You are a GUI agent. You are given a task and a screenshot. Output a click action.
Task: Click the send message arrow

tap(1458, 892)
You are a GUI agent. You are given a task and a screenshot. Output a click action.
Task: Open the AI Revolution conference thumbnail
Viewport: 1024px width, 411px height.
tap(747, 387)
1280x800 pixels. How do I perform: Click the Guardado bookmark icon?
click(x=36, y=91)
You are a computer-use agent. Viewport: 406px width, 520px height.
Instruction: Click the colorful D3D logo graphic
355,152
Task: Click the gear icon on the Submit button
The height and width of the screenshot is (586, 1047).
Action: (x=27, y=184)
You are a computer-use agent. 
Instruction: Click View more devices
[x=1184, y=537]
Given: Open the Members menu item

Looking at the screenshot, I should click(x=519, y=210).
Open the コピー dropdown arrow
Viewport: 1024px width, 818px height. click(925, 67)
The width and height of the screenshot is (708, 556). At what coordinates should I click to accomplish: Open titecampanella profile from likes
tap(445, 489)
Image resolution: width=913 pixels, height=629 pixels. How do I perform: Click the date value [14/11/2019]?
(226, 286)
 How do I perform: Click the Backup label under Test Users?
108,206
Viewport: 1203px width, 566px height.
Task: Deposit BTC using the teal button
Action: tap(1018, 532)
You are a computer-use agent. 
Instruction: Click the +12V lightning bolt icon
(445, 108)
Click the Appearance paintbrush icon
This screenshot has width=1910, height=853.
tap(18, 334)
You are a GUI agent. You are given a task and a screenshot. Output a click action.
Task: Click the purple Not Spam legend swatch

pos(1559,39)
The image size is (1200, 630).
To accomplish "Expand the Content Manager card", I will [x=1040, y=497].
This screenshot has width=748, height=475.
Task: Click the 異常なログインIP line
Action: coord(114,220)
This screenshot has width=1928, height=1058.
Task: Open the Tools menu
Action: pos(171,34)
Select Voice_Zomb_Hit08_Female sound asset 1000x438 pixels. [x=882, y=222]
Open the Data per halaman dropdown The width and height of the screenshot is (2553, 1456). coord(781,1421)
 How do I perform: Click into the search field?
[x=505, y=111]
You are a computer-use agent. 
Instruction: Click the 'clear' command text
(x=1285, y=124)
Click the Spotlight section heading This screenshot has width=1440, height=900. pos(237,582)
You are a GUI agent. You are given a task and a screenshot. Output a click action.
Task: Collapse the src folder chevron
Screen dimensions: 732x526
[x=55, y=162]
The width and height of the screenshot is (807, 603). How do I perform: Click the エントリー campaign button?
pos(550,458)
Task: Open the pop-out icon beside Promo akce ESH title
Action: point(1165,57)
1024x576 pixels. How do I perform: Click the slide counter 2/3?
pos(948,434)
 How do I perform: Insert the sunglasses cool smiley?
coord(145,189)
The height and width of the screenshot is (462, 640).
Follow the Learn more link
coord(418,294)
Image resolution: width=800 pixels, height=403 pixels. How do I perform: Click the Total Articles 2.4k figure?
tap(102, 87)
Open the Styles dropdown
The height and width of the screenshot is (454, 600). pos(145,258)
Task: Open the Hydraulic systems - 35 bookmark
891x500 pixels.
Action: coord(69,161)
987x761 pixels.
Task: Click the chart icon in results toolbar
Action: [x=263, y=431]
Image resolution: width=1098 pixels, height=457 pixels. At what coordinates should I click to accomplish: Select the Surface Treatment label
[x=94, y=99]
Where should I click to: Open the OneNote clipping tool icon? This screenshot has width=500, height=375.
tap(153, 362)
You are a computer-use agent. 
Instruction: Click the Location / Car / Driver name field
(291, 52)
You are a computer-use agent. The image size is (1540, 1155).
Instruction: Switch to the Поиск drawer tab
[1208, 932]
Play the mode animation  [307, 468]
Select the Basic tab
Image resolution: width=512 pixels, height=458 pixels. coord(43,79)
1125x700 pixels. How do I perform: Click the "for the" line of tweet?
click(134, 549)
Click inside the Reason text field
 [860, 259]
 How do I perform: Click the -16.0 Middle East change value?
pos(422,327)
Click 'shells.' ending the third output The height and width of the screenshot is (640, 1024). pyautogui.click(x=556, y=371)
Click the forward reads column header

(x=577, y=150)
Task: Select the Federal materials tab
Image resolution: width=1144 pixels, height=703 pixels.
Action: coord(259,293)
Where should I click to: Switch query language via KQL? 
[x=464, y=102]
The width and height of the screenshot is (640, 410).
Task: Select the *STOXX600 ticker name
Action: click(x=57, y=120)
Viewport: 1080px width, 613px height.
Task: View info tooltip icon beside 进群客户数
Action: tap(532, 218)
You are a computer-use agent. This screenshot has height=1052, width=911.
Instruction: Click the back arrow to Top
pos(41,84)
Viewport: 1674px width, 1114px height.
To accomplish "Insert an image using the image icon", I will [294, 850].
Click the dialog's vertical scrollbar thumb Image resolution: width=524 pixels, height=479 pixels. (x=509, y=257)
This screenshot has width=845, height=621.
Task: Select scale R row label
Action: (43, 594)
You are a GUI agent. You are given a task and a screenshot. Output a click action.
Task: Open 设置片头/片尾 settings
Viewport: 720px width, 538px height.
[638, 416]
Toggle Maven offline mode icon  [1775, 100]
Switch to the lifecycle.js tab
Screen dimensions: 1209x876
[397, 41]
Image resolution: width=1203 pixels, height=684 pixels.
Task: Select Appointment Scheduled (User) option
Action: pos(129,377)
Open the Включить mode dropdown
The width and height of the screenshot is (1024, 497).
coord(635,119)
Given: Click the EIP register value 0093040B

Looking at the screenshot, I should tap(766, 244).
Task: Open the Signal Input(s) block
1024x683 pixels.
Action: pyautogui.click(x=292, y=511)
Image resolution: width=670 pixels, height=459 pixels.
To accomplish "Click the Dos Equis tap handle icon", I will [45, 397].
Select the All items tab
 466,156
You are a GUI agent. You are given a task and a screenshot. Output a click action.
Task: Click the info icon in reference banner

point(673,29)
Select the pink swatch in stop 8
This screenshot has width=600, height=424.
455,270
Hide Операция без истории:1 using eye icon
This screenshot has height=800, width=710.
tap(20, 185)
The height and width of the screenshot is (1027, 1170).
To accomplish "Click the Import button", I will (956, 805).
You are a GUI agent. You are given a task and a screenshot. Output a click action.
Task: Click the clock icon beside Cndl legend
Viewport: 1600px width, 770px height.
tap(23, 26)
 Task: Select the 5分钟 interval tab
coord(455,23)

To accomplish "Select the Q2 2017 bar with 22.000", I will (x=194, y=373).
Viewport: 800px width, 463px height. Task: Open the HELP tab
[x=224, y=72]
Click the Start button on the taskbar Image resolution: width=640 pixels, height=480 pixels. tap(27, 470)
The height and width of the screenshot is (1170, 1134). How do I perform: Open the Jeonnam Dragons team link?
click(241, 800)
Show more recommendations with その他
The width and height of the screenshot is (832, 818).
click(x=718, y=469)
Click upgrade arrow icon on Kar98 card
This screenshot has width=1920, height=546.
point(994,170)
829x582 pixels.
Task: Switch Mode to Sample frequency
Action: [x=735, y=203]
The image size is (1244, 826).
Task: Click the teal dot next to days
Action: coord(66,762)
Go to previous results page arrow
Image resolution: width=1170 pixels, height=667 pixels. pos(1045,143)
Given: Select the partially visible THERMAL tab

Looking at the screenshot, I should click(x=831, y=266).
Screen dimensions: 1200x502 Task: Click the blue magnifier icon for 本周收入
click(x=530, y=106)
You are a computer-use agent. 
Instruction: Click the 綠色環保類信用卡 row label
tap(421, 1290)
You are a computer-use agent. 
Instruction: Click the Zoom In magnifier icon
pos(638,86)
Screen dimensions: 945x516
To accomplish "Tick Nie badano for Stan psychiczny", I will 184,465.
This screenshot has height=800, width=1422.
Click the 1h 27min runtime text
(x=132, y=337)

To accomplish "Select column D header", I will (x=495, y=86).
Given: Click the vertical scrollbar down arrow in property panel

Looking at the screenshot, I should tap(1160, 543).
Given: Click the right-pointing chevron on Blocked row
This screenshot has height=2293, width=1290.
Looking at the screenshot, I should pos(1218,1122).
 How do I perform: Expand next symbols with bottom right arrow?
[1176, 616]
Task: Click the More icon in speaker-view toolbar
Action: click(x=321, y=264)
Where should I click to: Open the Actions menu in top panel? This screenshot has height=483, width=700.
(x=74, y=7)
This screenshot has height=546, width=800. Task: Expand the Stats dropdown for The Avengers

• • •

▶ What the task asks
Scan the material and collect every line that contains "chevron".

▶ Solution to the problem
Task: Collapse the src folder chevron
Given: Click the right-pointing chevron on Blocked row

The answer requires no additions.